Muller Van Severen im Gespräch

Ihre Leuchten, Stühle, Regale und Objekte sind gefühlt überall: Kaum ein Studio hat die Ästhetik der vergangenen Jahre so geprägt wie Muller Van Severen aus Belgien. Wir trafen das Designduo, das auch privat ein Paar ist, in seiner aktuellen Ausstellung bei Andreas Murkudis in Berlin und sprachen über den Unterschied zwischen Kunst und Design. Außerdem erfuhren wir von Fien Muller und Hannes Van Severen, warum sie beim Entwerfen zuerst an sich selbst denken.

von Jasmin Jouhar, 20.11.2023

Typisch für diese beiden Gestalter*innen sind kräftige Farben, schlanke Silhouetten und rohe Materialien. Fien Muller und Hannes Van Severen haben ursprünglich Kunst studiert und sind durch Zufall zum Design gekommen.
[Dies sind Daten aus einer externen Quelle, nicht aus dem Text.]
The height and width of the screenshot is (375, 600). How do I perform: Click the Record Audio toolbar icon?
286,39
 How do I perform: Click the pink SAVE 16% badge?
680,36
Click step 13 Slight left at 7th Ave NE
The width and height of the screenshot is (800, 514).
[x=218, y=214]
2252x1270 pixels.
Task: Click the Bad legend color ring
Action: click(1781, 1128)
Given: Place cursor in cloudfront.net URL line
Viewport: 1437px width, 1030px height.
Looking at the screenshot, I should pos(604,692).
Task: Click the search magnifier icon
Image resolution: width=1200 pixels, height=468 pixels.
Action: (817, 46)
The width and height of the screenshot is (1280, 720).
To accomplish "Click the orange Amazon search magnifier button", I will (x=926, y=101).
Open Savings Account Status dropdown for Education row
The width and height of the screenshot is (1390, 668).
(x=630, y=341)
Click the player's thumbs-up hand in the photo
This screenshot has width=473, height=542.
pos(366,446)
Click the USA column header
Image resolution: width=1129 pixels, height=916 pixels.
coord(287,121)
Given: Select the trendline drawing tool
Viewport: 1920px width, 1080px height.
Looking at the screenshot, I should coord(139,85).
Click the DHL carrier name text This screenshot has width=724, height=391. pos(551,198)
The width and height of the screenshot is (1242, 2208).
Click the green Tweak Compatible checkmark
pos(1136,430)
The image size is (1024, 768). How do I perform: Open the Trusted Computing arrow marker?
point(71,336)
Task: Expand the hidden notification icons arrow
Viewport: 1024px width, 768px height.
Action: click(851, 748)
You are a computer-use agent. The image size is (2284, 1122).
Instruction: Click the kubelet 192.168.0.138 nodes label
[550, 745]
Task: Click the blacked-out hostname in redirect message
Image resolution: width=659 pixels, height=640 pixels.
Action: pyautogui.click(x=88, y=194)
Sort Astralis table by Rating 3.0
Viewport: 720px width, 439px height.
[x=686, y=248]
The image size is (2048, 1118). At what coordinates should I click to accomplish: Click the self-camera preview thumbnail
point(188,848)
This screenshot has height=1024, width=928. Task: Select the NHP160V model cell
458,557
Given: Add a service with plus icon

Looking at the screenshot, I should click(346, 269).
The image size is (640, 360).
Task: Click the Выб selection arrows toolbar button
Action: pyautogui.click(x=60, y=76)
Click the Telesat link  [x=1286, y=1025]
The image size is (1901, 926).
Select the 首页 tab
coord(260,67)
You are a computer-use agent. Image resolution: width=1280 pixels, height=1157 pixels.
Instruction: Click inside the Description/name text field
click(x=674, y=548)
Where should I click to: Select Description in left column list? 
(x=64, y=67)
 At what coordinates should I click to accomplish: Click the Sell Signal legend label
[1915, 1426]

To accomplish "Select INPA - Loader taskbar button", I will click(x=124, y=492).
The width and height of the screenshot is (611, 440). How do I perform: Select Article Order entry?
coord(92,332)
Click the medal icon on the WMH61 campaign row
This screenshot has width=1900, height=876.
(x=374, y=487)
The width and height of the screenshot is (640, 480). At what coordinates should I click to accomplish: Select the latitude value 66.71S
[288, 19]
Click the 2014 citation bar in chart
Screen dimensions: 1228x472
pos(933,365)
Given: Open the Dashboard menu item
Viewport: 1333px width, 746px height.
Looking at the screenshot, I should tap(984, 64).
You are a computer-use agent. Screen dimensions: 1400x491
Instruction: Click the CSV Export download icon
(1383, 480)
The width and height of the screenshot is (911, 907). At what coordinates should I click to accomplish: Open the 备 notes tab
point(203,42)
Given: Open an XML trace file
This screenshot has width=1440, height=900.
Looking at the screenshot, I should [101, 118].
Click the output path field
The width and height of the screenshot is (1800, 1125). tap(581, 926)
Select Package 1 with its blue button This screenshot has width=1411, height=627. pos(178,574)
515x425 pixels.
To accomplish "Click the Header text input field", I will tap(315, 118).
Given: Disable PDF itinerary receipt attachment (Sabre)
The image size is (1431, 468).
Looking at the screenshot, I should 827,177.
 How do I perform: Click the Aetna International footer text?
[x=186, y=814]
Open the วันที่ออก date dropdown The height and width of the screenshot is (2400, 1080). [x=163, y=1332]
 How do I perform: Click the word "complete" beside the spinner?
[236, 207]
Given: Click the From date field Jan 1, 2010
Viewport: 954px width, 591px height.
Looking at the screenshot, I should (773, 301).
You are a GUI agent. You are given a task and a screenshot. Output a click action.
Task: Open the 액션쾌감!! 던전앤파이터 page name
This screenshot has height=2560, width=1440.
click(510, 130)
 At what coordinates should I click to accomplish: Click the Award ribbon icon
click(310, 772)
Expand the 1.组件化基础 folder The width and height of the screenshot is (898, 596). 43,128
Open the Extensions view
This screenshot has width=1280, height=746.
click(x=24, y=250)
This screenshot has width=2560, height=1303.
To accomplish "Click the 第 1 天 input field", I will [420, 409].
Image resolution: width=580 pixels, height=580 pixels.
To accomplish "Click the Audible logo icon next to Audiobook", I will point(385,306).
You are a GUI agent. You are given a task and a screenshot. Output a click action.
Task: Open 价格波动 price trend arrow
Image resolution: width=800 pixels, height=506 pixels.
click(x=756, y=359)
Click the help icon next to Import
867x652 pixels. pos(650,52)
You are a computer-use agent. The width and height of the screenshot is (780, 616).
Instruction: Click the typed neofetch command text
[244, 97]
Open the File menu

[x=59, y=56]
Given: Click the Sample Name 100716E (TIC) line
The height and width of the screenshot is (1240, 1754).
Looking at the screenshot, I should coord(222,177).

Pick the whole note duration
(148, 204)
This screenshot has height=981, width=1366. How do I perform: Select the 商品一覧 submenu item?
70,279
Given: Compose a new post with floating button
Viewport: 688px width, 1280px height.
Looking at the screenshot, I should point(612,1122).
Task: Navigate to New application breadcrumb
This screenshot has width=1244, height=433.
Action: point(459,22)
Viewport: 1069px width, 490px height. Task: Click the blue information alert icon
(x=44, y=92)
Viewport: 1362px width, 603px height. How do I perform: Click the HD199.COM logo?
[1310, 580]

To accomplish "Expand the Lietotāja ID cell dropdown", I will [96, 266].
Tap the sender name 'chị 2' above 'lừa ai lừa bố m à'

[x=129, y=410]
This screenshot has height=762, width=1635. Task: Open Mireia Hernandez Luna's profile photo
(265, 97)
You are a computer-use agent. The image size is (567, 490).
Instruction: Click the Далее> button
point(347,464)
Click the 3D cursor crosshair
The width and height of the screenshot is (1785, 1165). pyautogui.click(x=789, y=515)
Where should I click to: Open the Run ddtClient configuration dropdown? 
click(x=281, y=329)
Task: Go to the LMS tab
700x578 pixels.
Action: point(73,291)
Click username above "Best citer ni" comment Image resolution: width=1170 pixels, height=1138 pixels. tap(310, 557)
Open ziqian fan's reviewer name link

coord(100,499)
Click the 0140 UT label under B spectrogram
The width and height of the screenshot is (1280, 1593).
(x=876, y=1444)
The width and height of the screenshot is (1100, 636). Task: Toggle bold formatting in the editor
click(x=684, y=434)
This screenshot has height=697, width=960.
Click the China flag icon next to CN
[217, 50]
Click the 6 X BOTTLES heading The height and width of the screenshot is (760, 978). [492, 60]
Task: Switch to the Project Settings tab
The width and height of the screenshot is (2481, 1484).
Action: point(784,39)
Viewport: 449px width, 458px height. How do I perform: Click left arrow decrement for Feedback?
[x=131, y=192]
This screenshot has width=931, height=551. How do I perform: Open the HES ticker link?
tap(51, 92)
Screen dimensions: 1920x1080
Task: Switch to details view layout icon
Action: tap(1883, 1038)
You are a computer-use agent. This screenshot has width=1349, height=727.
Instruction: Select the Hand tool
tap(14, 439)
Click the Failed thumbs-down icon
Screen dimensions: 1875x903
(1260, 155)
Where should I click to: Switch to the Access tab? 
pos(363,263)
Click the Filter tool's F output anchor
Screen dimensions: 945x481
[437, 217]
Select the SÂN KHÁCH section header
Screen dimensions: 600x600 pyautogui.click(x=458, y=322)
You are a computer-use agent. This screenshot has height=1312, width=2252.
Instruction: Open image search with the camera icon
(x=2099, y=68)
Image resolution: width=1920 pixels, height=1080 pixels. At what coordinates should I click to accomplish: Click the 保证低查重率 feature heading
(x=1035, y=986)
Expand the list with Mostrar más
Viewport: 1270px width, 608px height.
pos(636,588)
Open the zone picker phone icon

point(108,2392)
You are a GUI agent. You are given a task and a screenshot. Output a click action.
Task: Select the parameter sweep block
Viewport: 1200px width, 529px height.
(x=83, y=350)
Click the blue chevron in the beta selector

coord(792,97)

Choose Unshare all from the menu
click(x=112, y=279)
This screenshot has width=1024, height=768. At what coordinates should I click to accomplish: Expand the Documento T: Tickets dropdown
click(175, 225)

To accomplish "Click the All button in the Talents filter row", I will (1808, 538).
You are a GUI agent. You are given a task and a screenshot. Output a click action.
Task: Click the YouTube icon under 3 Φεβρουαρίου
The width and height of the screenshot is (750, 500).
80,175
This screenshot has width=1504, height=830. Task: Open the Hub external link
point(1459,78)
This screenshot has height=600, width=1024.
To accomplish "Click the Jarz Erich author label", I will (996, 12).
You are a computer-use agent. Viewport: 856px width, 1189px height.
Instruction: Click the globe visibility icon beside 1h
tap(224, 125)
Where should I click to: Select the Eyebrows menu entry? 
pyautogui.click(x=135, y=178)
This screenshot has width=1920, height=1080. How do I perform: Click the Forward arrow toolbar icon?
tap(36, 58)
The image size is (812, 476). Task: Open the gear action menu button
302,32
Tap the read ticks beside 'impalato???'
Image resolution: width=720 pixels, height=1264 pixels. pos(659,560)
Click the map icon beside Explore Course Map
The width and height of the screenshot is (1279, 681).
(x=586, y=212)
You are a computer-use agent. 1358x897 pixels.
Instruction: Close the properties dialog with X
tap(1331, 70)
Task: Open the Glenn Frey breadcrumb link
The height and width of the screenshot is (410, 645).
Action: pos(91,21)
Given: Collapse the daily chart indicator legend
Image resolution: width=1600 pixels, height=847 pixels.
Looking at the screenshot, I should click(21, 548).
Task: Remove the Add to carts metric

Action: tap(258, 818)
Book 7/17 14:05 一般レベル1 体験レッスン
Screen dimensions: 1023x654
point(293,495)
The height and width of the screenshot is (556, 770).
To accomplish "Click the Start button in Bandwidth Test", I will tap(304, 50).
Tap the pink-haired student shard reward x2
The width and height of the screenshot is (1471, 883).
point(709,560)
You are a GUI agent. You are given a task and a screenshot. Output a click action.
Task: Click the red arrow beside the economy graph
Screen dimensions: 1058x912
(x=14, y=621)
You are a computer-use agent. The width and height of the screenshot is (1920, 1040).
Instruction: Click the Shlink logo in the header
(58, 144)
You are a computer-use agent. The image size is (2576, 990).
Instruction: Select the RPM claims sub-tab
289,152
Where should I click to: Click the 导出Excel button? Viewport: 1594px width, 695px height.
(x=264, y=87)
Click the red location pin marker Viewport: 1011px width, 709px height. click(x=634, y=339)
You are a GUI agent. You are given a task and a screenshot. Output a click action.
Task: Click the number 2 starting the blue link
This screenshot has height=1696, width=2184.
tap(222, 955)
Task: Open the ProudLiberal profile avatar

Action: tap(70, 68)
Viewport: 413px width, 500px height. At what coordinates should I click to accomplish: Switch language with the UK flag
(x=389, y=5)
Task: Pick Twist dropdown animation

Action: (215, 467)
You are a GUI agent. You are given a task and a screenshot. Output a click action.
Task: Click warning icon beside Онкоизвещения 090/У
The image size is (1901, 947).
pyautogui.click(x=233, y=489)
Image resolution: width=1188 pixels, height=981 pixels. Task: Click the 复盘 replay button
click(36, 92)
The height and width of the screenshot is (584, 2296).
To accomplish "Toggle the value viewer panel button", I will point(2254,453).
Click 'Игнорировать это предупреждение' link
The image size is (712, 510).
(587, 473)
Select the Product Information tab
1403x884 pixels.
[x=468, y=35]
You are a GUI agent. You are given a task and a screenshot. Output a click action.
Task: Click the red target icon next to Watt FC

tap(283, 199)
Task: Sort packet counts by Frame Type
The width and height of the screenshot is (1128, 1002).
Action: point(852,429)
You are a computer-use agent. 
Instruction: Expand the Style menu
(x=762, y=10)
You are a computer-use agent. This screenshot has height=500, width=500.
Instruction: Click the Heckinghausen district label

Heute arbeiten sie mit Unternehmen wie Valerie Objects, Hay, Bitossi oder cc-tapis zusammen und produzieren zudem eine eigene Möbelkollektion.

Eure erste Ausstellung bei Andreas Murkudis liegt bereits neun Jahre zurück. Seitdem habt Ihr mehrmals Eure Möbel hier gezeigt. Was macht die Zusammenarbeit aus?
Fien Muller: Es ist eine besondere Bindung, wenn man schon so lange zusammenarbeitet. Man versteht sich, er gibt uns Carte blanche. Andreas ist ein Reisender. Er sieht viel, er wagt es, seinem Instinkt zu folgen, er trifft eine kraftvolle Auswahl von Dingen.

Farbe spielt eine wichtige Rolle in Eurer Arbeit. Wie geht Ihr damit um?
Fien Muller: Farbe ist für uns Material: nicht etwas, das man nachträglich hinzufügt – es ist von Anfang an da.
Hannes Van Severen: Farbe gibt Charakter. Zwei gleiche Objekte in unterschiedlichen Farben sind wie zwei verschiedene Objekte.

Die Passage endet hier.